WRITTEN TASK:
Reproduce the records from the line containing "This screenshot has height=668, width=1000." down through the end of the records, requests included, and shift every coordinate in the answers up by 13. Leave the pictures out of your answer.

[Target pointing data]
···

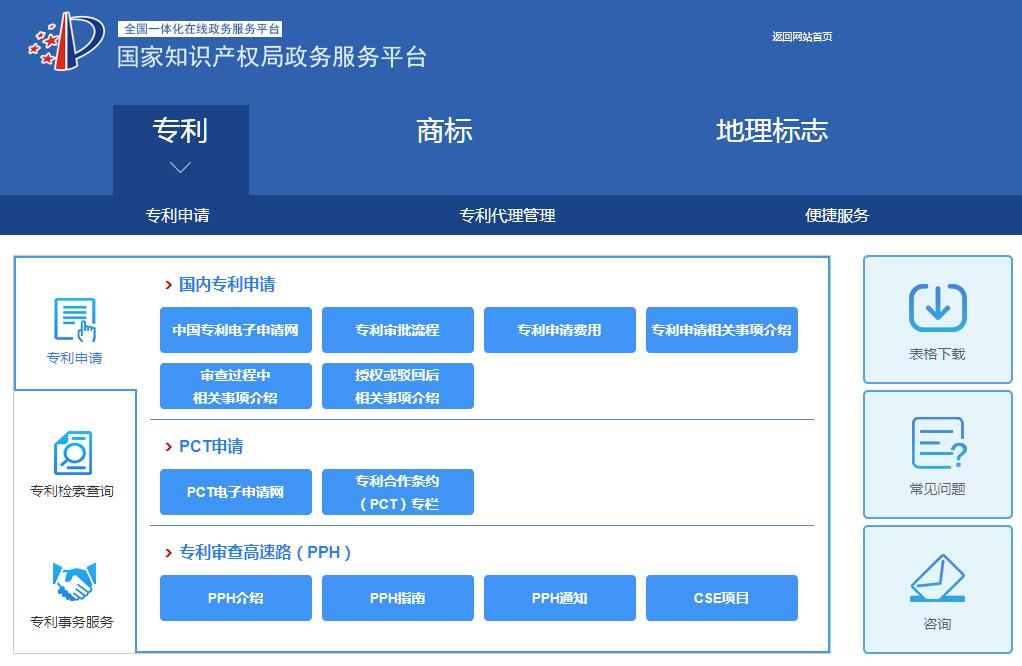Expand the 专利审查高速路 (PPH) section arrow

coord(169,553)
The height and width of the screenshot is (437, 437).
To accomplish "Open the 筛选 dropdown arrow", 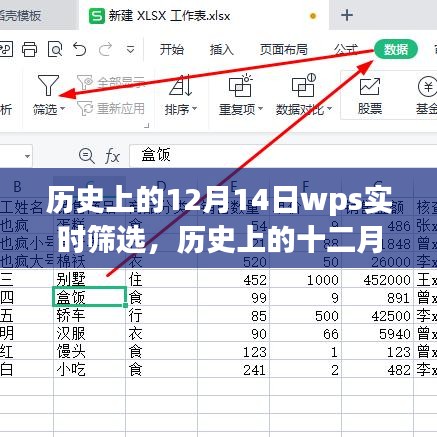I will 62,108.
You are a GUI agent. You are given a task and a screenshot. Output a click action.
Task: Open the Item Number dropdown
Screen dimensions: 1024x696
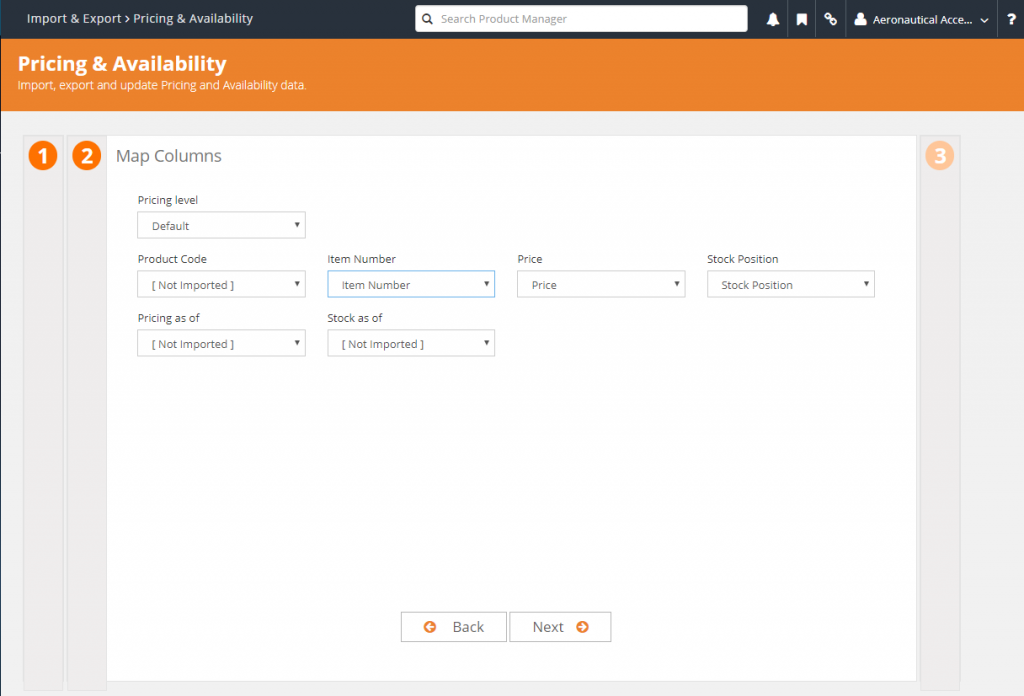[x=410, y=284]
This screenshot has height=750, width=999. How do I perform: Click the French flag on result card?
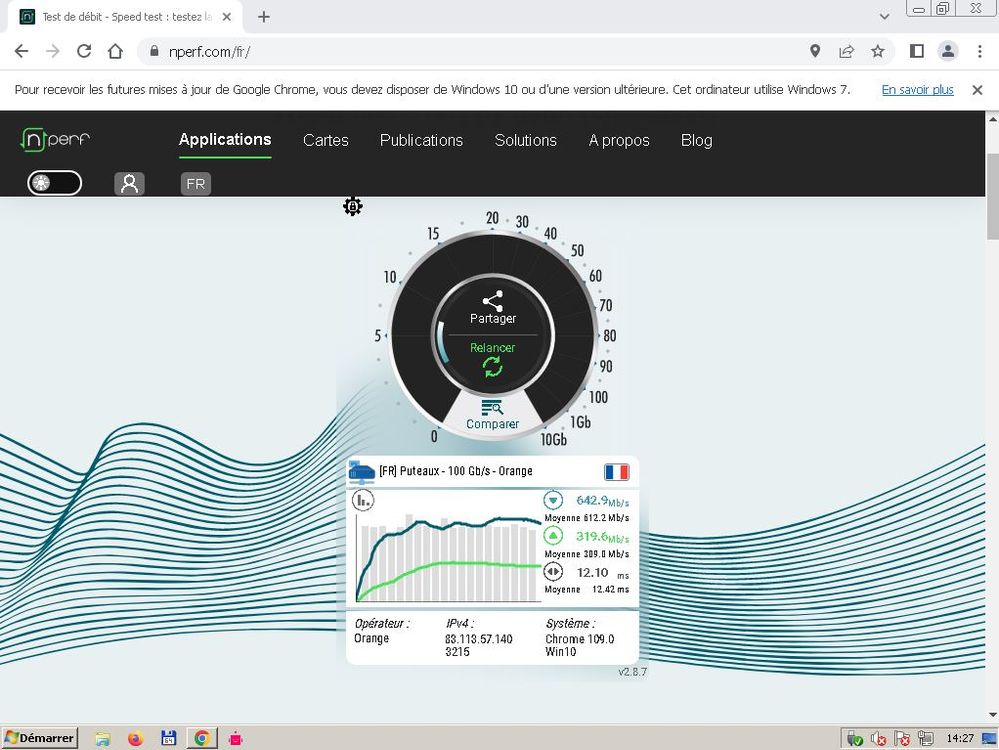616,471
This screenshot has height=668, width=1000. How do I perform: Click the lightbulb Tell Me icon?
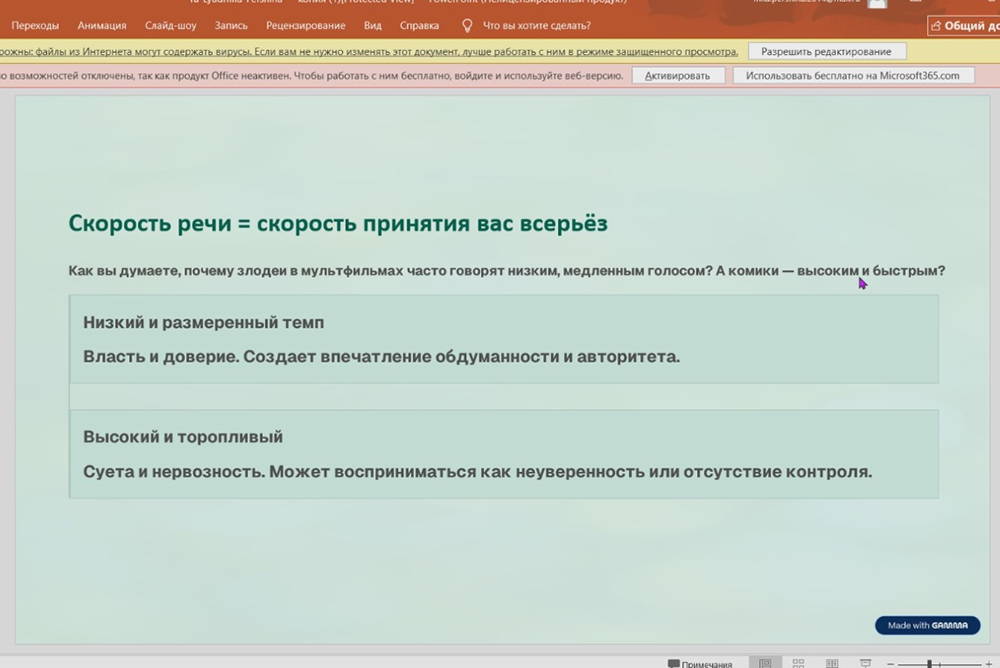467,25
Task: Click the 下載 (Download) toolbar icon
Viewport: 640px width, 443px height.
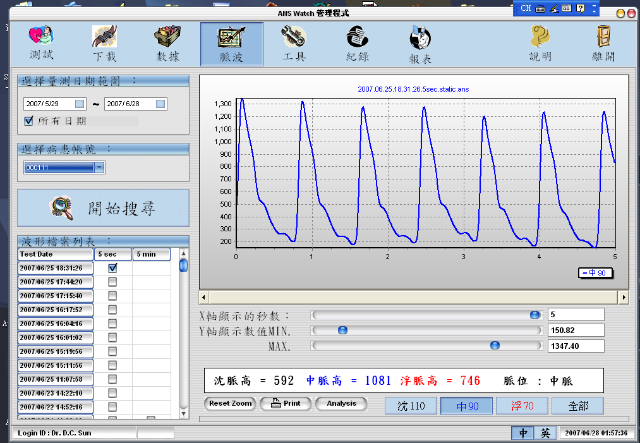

···

RESULT FOR THIS EXERCISE:
This screenshot has height=668, width=1000. How do I perform: Click the lightbulb Tell Me icon?
480,38
Task: Click the 下載 (Download) toolbar icon
Viewport: 640px width, 443px height.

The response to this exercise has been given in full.